Emmanuel Macron va présenter une nouvelle loi, baptisée #Noé...
Emmanuel Macron va présenter une nouvelle loi, baptisée #Noé...

La loi Noé - comme l'arche - doit sauver la France du déluge d'empêchements de travailler - au plus vite, Emmanuel Macron, ministre de l'Economie, de l'Industrie et du Numérique, a indiqué ce matin 9 novembre qu'il présentera la future loi Nouvelles opportunités économiques baptisée également "Macron" 2, en janvier prochain.

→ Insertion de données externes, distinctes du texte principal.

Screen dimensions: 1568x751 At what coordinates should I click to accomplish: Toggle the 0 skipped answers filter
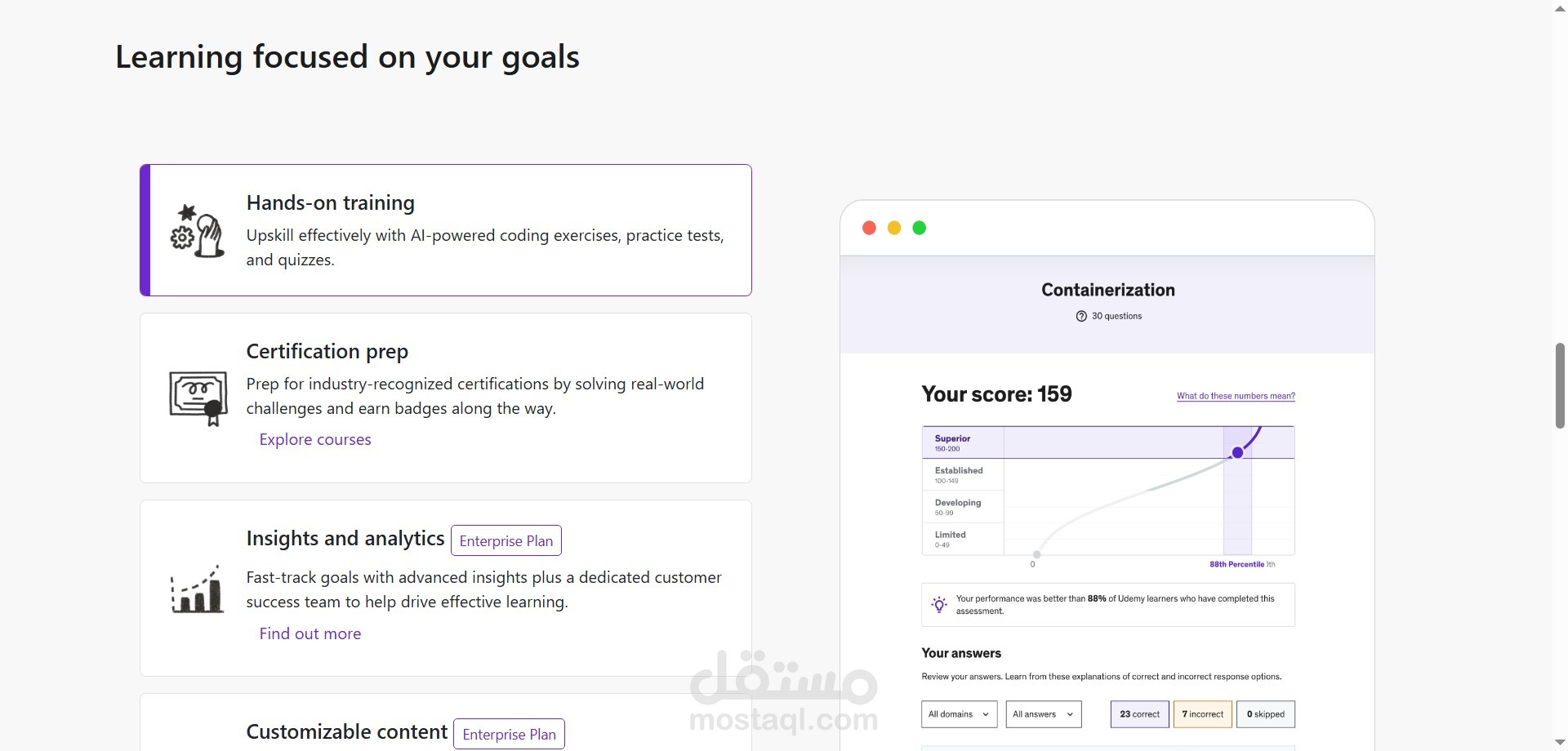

Comme la première, elle vise à dévérouiller les initiatives, à soutenir les start-up mais aussi à remettre en selle le fameux statut de l'autoentrepreneur, que le gouvernement socialiste a en grande partie sabordé en lui imposant une fiscalité moins attrayante, des cotisations foncières, ou pour les chambres d'artisanat, des assurances ou des obligations de formation, ou en interdisant à un retraité de créer une entreprise dans l'activité qu'il avait quitté, avant 65 ans...

Pour l'instant, le projet Macron reste très flou. Pour l'auto-entreprise, il s'agirait de revenir à l'esprit de la loi Novelli, en créant un statut de "professionnel de proximité", qui ne nécessiterait pas de diplôme et qui paierait une "flat tax" unique. Une coiffeuse pourrait ouvrir un salon, même si elle ne dispose pas d'un diplôme, ce qui lui est interdit actuellement (alors que les salariés d'un salon de coiffure n'ayant pas de diplôme peuvent couper les cheveux pour le compte de leur patron !). Idem pour les peintres, les artisans... En tous les cas, Emmanuel Macron pense qu'il "est plus facile de trouver un client qu'un patron et un CDI", et qu'il faut pour cette raison que la loi évolue. Les petits métiers, couplés à des applications, pourraient permettre à des milliers de salariés de retrouver un emploi. 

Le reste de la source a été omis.